Working data -
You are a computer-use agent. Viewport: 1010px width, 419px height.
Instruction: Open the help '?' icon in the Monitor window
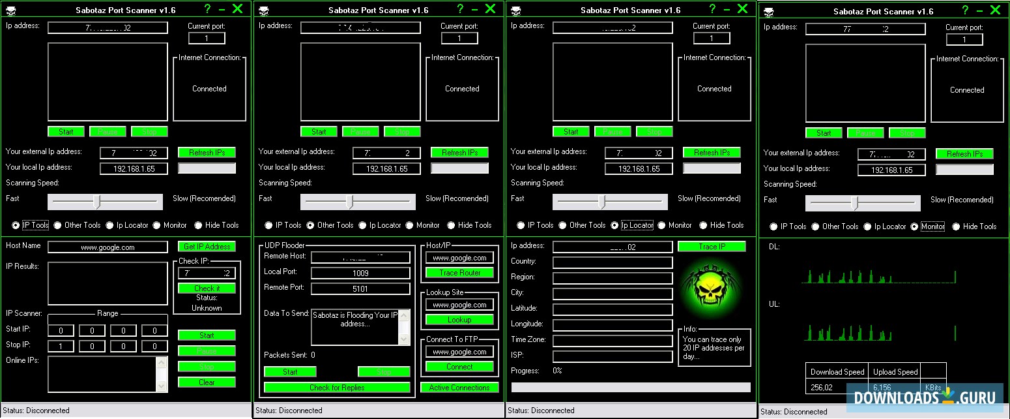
---
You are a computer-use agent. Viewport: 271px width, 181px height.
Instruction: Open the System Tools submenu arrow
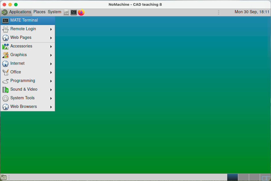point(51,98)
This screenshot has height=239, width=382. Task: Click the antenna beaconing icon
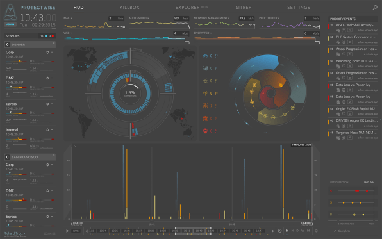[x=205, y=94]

The request - Format the entries starting at the line containing "This screenshot has" and ending at the line containing "[x=205, y=94]" as a two-column CSV with the columns instruction and coordinates. Each entry gets one row, with its text and its answer each in a single quoted field, line breaks replaced by spaces, and the pictures left out.

Completed exercise -
instruction,coordinates
"This screenshot has height=239, width=382. Task: Click the antenna beaconing icon","[x=205, y=94]"